Sorge su un piccolo isolotto roccioso collegato alla terraferma da un ponticello (Monemvasia=unico ingresso) abitato fin dal VI secolo.
Malvasia (nome datole dai veneziani in omaggio al vino che vi si produceva) è costituita da due parti: un borgo su un piccolo terrazzo ai piedi della roccia (città bassa) e il Castello (città alta) sullo spazio piano nella parte superiore.

Dominio franco dei Villehardouin (1249-1263)
Nel 1246 Goffredo di Villehardouin pose il blocco alla rocca, ma la città si arrese solo nel 1249.

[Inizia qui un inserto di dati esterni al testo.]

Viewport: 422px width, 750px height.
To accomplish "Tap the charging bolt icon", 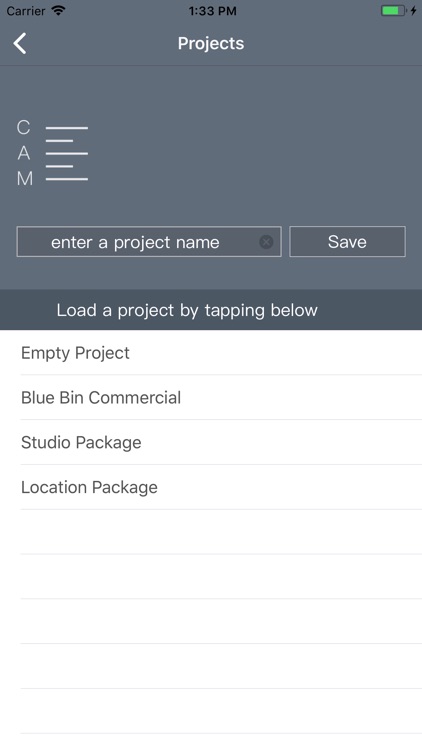I will (413, 11).
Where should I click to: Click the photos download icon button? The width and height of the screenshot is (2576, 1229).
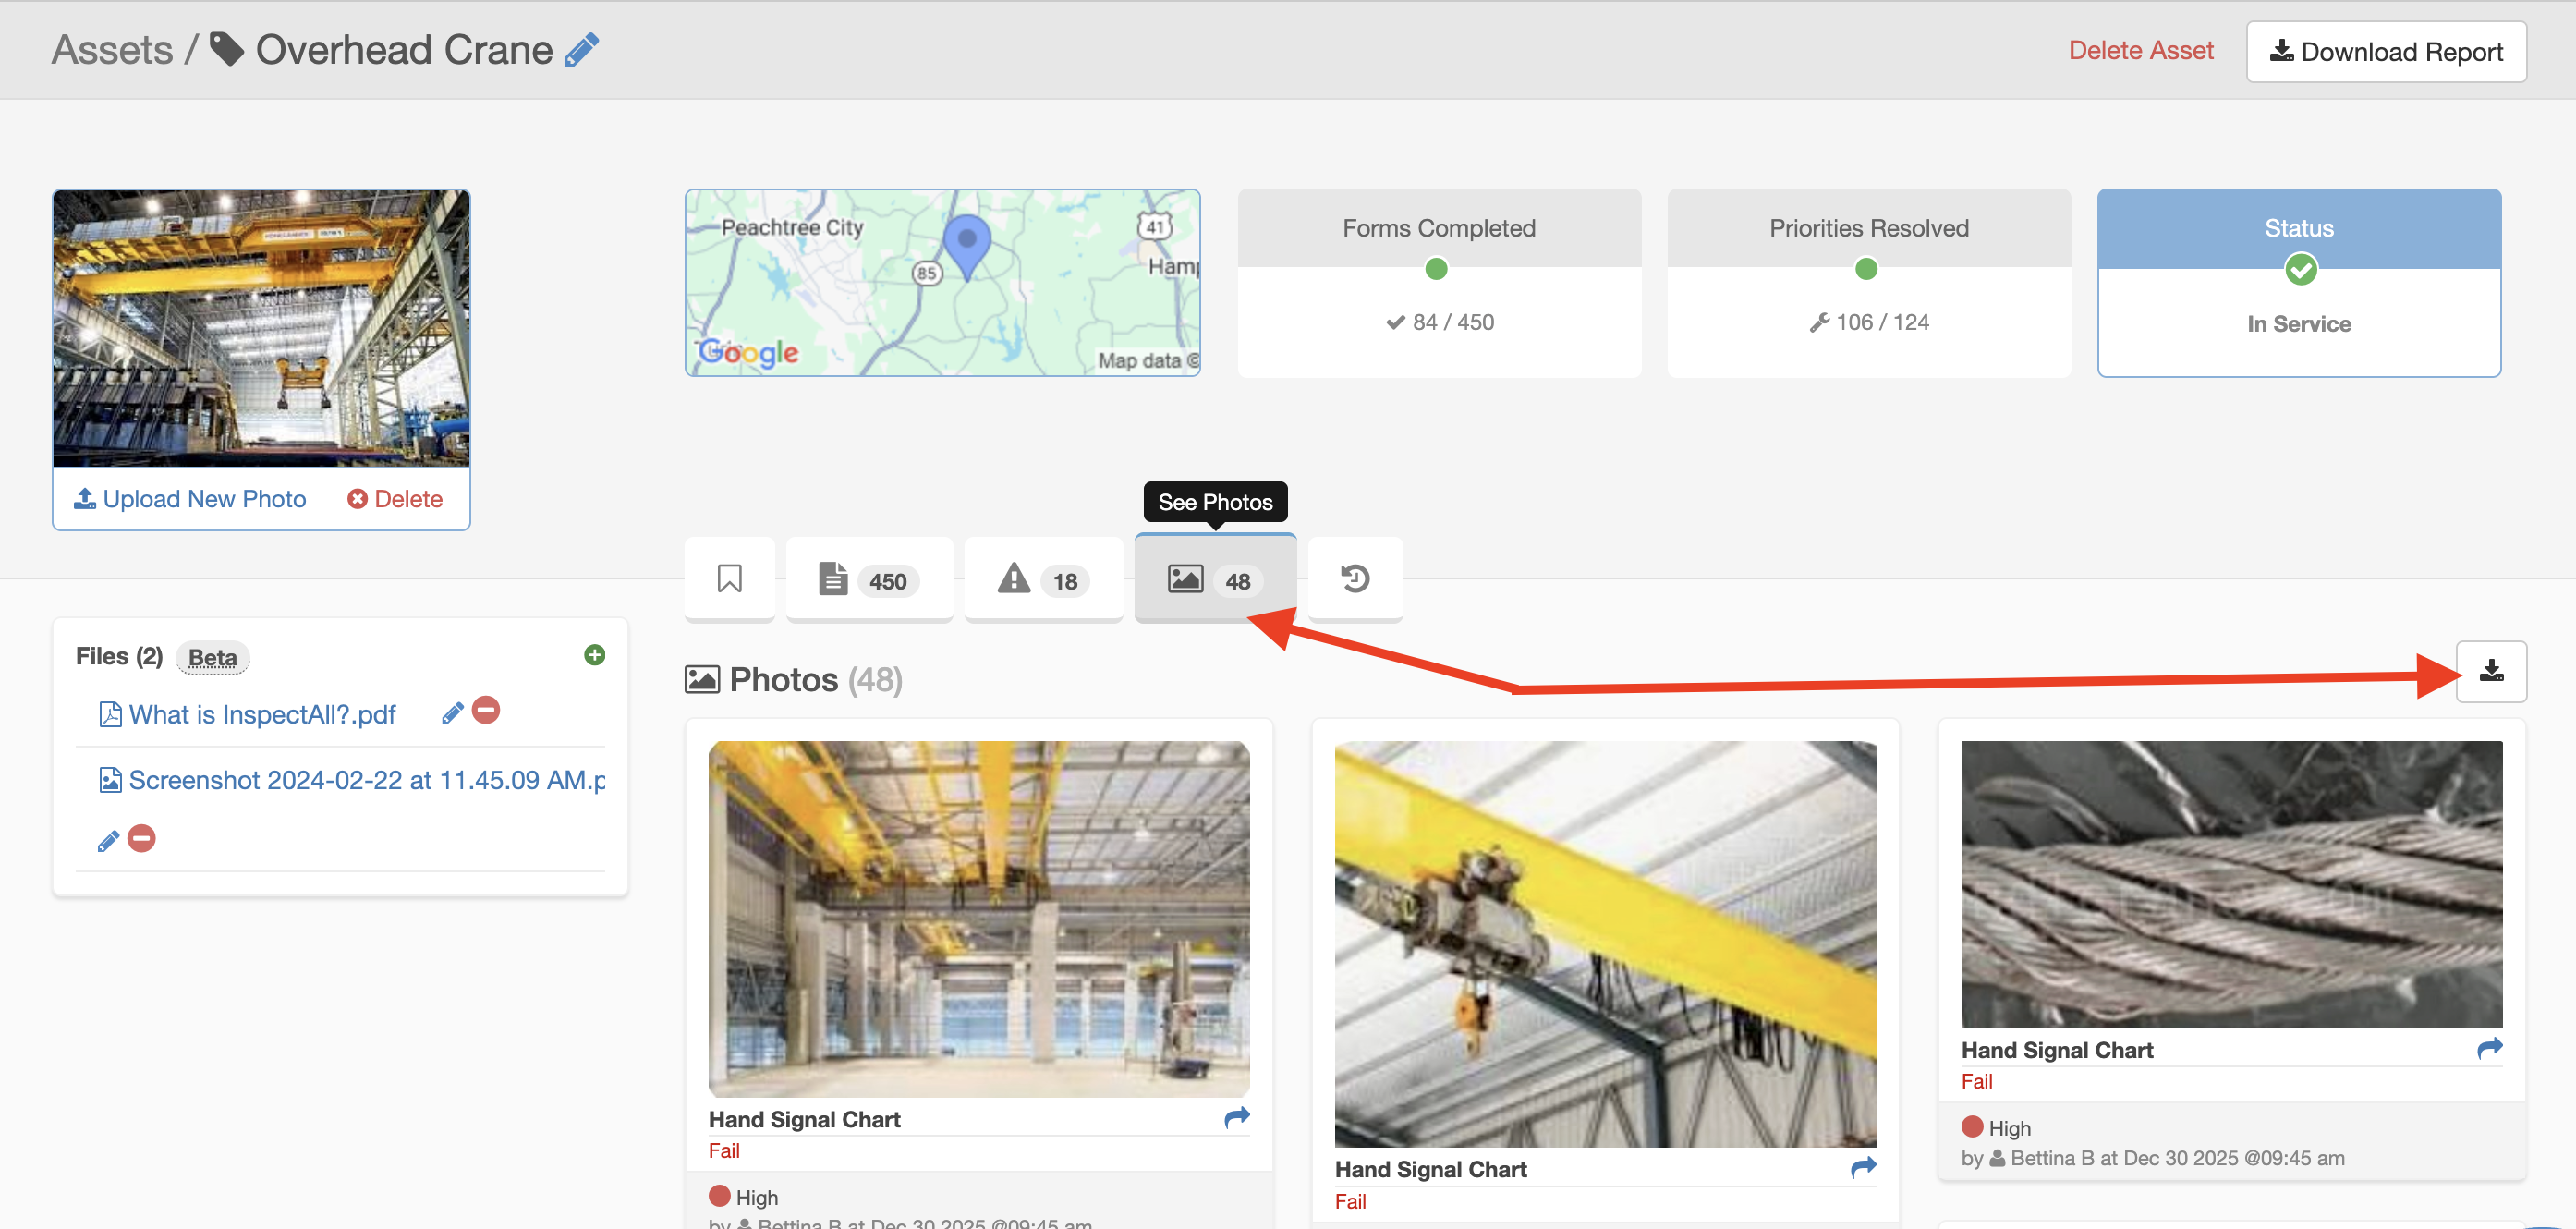[2490, 671]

Impero bizantino e Despotato di Morea (1263-1460, dal 1349 con la creazione del Despotato di Morea passa sotto il controllo di questo)
Assieme ai castelli di Mistrà e del Maine torna ai bizantini come conseguenza della battaglia di Pelagonia.
Dissoltosi il Despotato, dopo un tentativo di farsi proteggere dai mercenari catalani ed uno di sottomettersi a papa Pio II Piccolomini, nel 1463 l'ultimo governatore bizantino, Nicola Paleologo, consegnò la città alla Serenissima.

Venezia (1463 - 1540)
Nel 1538 Solimano I Il Magnifico tentò inutilmente di conquistare il Castello e nel 1540 promise ai Veneziani una pace durevole in cambio di Napoli di Romania e di Malvasia. Il senato veneziano inviò Alvise Badoer come suo rappresentante ai colloqui di pace per raggiungere un accordo, dandogli mandato di cedere le due piazzaforti come ultima risorsa. Fin dall’inizio l’inviato si trovò di fronte ad una ostinata richiesta turca per Malvasia e alla fine dette il suo consenso. Un accordo di pace fu raggiunto e le due città passarono in mani turche.

Impero ottomano (1540-1690)
Nel 1690 i Turchi capitolarono dopo quattordici mesi d'assedio. Monemvasia fu l'ultima roccaforte ad essere espugnata nel corso della guerra di Morea (1684-1699).

Venezia (1690-1715)
Nel 1715 il comandante veneziano, Federigo Badoer, pare in cambio di una forte somma di denaro, cedette la roccaforte senza alcun spargimento di sangue. I Turchi non avevano una buona reputazione quanto al rispetto di accordi raggiunti in occasione di capitolazioni, in particolare per il loro sleale comportamento a Famagosta nel 1571, ma nella loro campagna del 1714-15 si impegnarono fin dall’inizio ad offrire delle condizioni di resa generose e a rispettarle. La loro politica si dimostrò molto efficace tanto che i comandanti veneziani demoralizzati e le loro truppe mercenarie cedettero rapidamente le loro fortezze.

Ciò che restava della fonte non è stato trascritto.